Severe depression is life threatening. So it is worth every effort you make and every resource it may take to get depression under control and make life more manageable. For most people, that means some combination of antidepressant drugs and talk therapy.
One big challenge is that even the most effective treatments typically take four to six weeks to improve depression. But anti-depressant medications tend to have their worst side effects immediately, before it becomes clear whether they will work. The right treatment, however, can work wonders—it just may take some time to find it.
The range of options can be bewildering with more than two dozen medications and even more types of talk therapy available. But there's an upside here too: though it may take some perseverance in a time when it's hard to hold onto hope, the variety of options increases your odds of finding effective care.
Antidepressant drugs are classified or grouped by how they affect a patient's brain chemistry. Their ingredients are designed to address specific areas of brain functioning. These are the major classes of antidepressants now on the market:
- Selective serotonin reuptake inhibitors (SSRIs)
- Serotonin-norepinephrine reuptake inhibitors (SNRIs)
- Norepinephrine and dopamine reuptake inhibitors (NDRIs)
- Monoamine oxidase inhibitor (MAOIs) or MAO inhibitors
"Unfortunately, we have no way of telling which drug will do what for what person," says John W. Williams, M.D., a professor of medicine and psychiatry at Duke University.
Some research finds that people who show some improvement early on when taking an antidepressant are more likely to achieve complete recovery with that particular medication, says Peter Shapiro, M.D, professor of clinical psychiatry at Columbia University.
He adds that ideally, people show some improvement within two to three weeks—but if not, and if raising the dose and waiting another few weeks doesn't work, "you're probably not magically going to have headway eight to 10 weeks later."
Finding What Works
The first medication prescribed for Bosari was an early SSRI drug. "It did improve my mood but it was not what I would call a cure," she says. "It helped me to function better. It was not as hard to get out of bed. I did kind of have a sense of 'Oh, this is different.'"
Bosari took the drug for a few years, eventually stopping because it didn't seem to be helping much and because her husband questioned the need for her to be on medication. Over time, she adds, her husband grew to understand that treatment—the right treatment—really was important.
It helps to realize that the course of depression treatment is rarely smooth or straightforward.
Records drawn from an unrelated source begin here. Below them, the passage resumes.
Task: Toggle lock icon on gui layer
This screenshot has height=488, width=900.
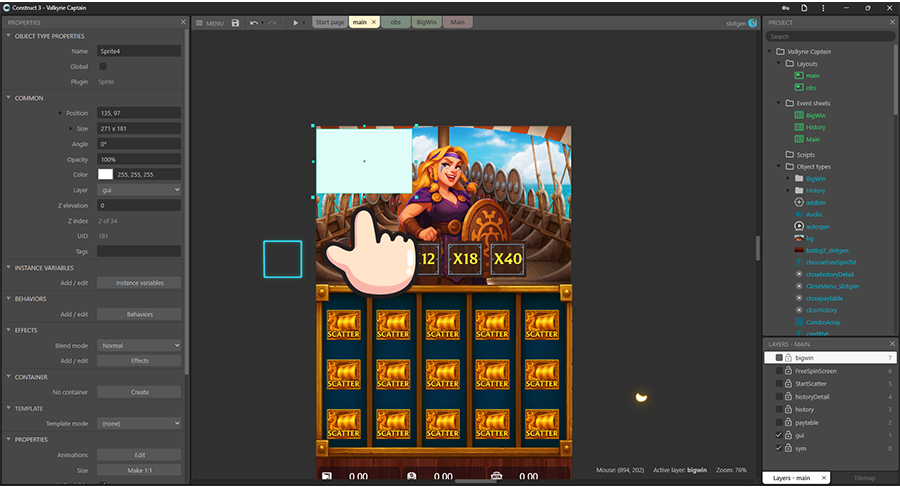Action: pos(788,436)
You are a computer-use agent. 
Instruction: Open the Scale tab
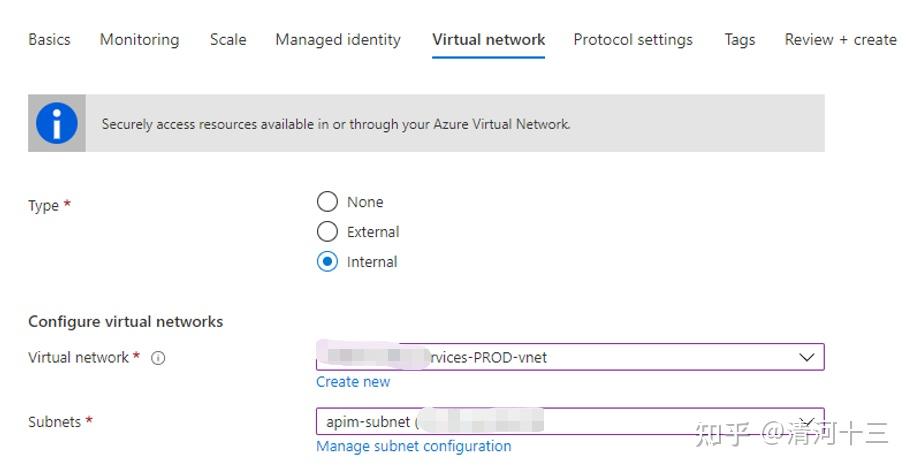(228, 40)
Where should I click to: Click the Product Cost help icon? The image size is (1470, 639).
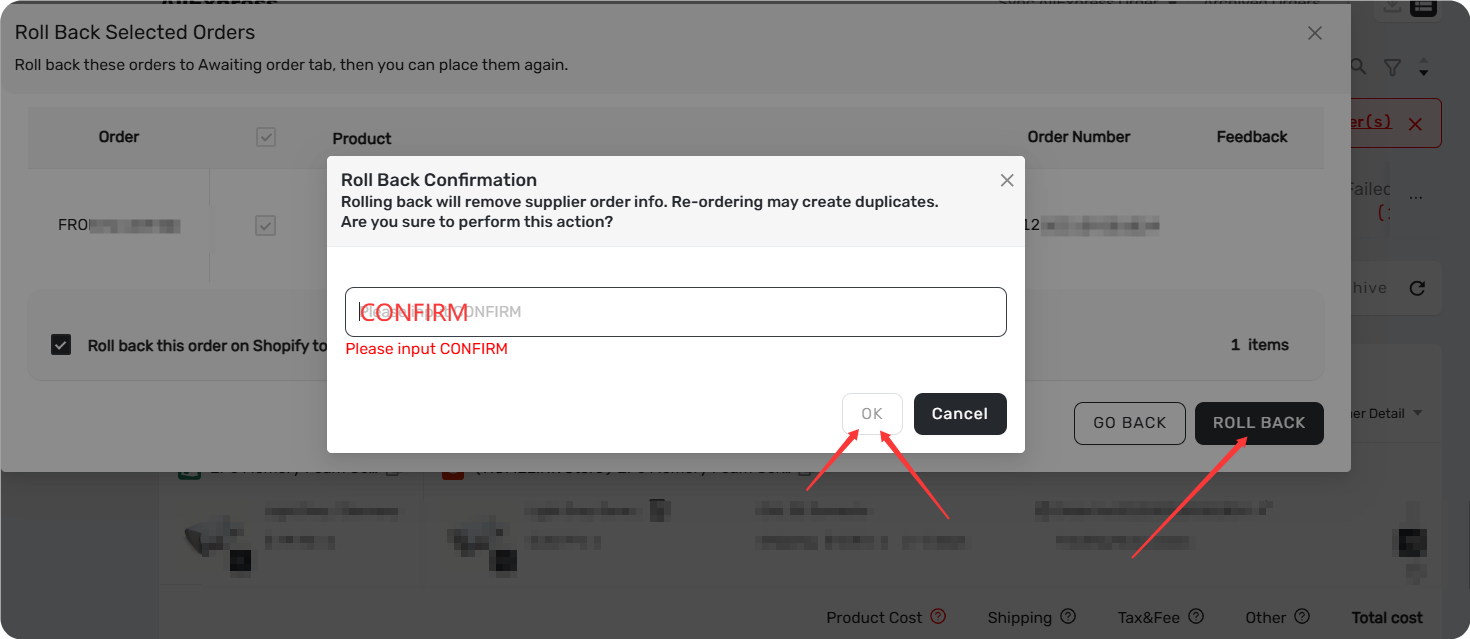coord(938,617)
The road is often bumpy and you might have to change directions—but that's typical of the process.
Tracking Your Recovery
Because symptoms often naturally wax and wane, it can sometimes be hard to tell whether treatment is working optimally. "The aim for treatment is not reduced misery; it is normalcy," says Eric Goplerud, a professor of health policy at George Washington University, who himself has suffered depression.
He recommends using a questionnaire called the Patient Health Questionnaire-9 (PHQ-9).
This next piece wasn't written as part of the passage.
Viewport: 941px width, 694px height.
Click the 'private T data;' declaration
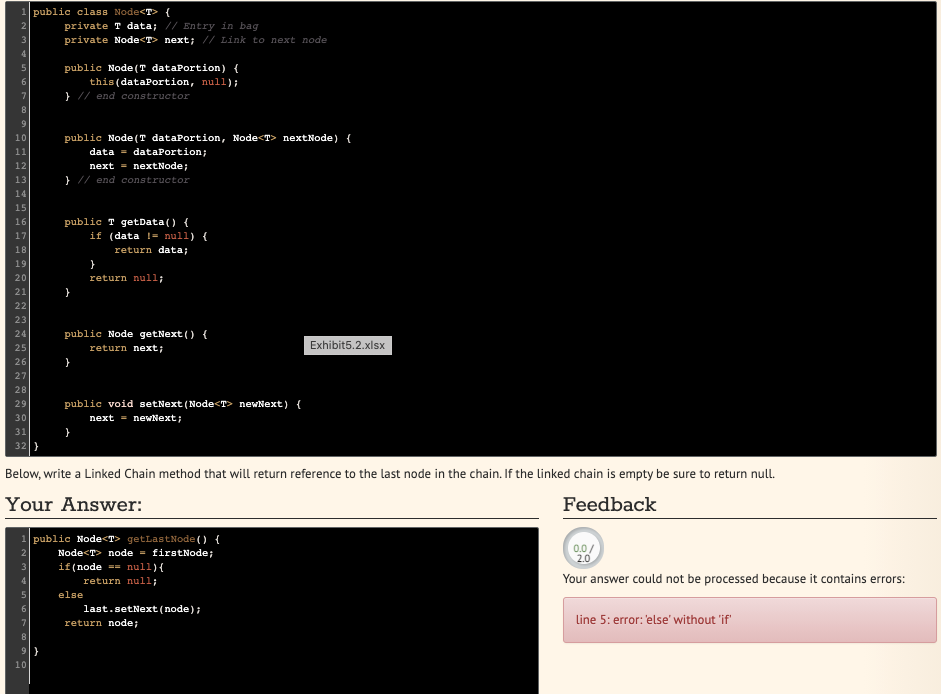110,25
"About a year ago, I was concerned that I was getting into real funk," he says, describing how he sought both therapy and medication. "Every two weeks, I took the PHQ-9 before I went in for counseling and was able to chart my improvement." If treatment is working, research shows that you should see about a 50 percent reduction in symptoms within six weeks.
Mark Zimmerman, M.D., director of outpatient psychiatry at Rhode Island Hospital and his colleagues developed another method to track depression and anxiety symptoms, available at www.outcometracker.org. "Any patient can use it as long as their doctor registers and it's free for doctors to register," he says.
According to the largest trial of multiple medication treatment for depression, conducted by the National Institute of Mental Health, about one-third of patients will completely recover with the first drug they try and up to 93 percent will recover by the time they've tried four different medications.
If multiple medications fail, see an experienced psychiatrist rather than a general practitioner—or even a psychopharmacologist, who is a psychiatrist specializing in the use of medications.
In Bosari's case, when her depression returned, she eventually found the drug combination that provided the best results. "I finally felt 'normal,'" she says. "It just felt right and natural and suddenly it made sense that people would enjoy living and want to make their lives longer. It clicked, like it was the missing piece of the puzzle."
The good news is that the vast majority of people suffering depression can be helped with currently available treatments—and sometimes, even a medication that has previously failed will work.
"There has been a consensus for a while that if you have had a significant episode of depression and been treated and gotten better, you should stay on your effective dose for at least six months," Shapiro says. "The risk of relapse is clearly greater for those who discontinue compared to those who maintain for at least six months. And the more episodes of depression you have had in the past, the more likely it is that if you're not on maintenance medication, you will have a relapse going forward."
Bosari has decided to stick with this combination indefinitely—and given her life and family history, it's clear that her depression is chronic and requires long-term treatment. She says that finding the right therapist and exercising have also been critical to her recovery.